I think therein lies the problem, journalism is just 'work' to staffers now, too few staff, too much spin, whatever…when they clock off they are not journos. They're more interested in the pay packet than chasing Fourth Estate ideals for no money. When stories get stifled about human rights or custodial deaths there are no rooftop protests held by journos anymore, against their bosses.

So asking the public to pay for “good journalism” is putting the cart before the horse, it's the editorial teams, boards and media moguls who need to begin forking out for decent journalism – suggesting the public doesn't already pay is a bit of a big business sleight of hand.

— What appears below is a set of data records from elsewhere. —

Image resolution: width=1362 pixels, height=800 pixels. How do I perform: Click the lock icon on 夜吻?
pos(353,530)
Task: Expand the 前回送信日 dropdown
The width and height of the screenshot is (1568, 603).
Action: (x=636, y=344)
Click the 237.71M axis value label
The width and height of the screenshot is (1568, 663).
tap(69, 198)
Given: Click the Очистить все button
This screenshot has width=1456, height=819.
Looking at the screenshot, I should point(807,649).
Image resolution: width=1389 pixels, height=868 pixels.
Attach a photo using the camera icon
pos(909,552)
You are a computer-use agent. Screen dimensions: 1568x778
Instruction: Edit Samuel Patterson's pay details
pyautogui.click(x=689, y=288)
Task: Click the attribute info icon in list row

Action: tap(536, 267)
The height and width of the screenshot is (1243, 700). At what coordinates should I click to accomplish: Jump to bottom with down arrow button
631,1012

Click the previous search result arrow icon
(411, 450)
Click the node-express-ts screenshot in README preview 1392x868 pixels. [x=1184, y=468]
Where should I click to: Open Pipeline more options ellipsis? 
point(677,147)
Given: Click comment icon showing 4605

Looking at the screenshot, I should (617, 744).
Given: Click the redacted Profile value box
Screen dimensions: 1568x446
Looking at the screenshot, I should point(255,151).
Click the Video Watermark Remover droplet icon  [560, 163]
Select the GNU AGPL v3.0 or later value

Mr Denmore · November 11, 2010 at 10:47 PM

Magnet, I knew I was going to cop flak for singling out the speech by Annabel Crabb. She is a good, observant writer and does what she does well.

My intention was more to point out the tendency of journalists to romanticise their craft and to misunderstand what their readers value.

The most precious value is the truth. Being objective doesn't mean saying “on the one hand, on the other hand”. It means not having any skin in the game and not carrying a torch for one side or the other.

Over-rated in journo-land are “scoops” and “yarns” and “on the spot” reporting and premature cynicism – over-rated because that's what journalists like. Under-rated are facts and history and context and explanation and the asking of straight-forward questions (why? how?) that don't assume anything and aren't intended to show how much the journalist knows about his or her subject.

It's pretty basic really. Call it old school if you like. But good journalism is really about standing in for the reader/viewer and shining the light of truth on the world. That won't happen if everyone is focused on speed and colour and entertainment.

The Worst of Perth · January 24, 2011 at 2:36 PM

I think the problem is that people aren't going to pay for it even if it is worth paying for.